- Developer: Dennis Bush
- Release: July 6, 2001; 25 years ago
- Stable release: 5.0.3 / December 17, 2023
- Type: File transfer (multicast)
- License: GPLv3
- Website: uftp-multicast.sourceforge.net

= UFTP =

The UDP-based File Transfer Protocol (UFTP) is a communication protocol designed to transfer files to multiple recipients. To accomplish this, UFTP multicasts the files to recipients via the User Datagram Protocol (UDP). The reference implementation of UFTP is open-source software distributed under the GNU General Public License Version 3. The author of UFTP and its reference protocol is Dennis Bush.

UFTP can perform effectively in a wide area network with high network delay, as well as in communication satellite transmissions.

Bush published a pre-release version of UFTP on July 6, 2001. After two more intermediate releases, version 1.0 was published on December 17, 2002. He based UFTP on the Multicast File Transfer Protocol (MFTP), which was designed and developed at Starburst Communications.

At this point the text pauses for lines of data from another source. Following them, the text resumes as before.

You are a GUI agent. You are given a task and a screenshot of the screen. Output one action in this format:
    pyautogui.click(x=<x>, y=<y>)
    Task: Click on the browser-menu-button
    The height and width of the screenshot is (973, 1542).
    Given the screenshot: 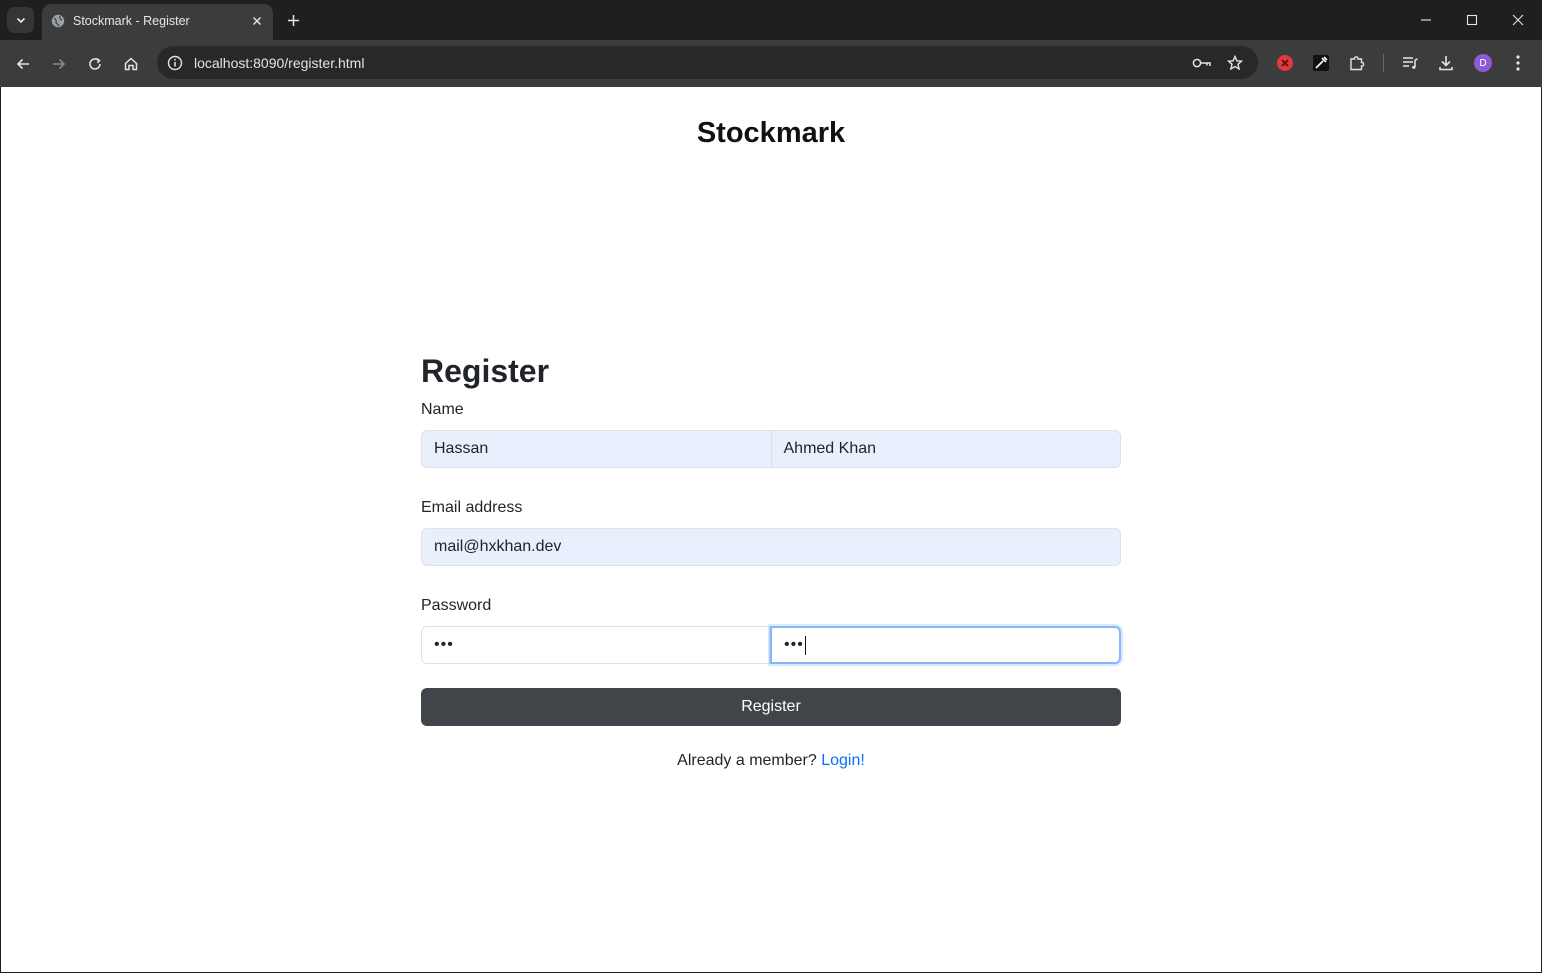 What is the action you would take?
    pyautogui.click(x=1518, y=63)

In 1997 and 1998, Starburst had submitted drafts of the MFTP specification to the Internet Engineering Task Force, with a view to promoting adoption of the protocol. Starburst later sold MFTP, along with their Omnicast file distribution software, to the Fantastic Corporation. Stratacache, a digital signage company in the United States, announced in February 2004 that they had purchased the property from Fantastic.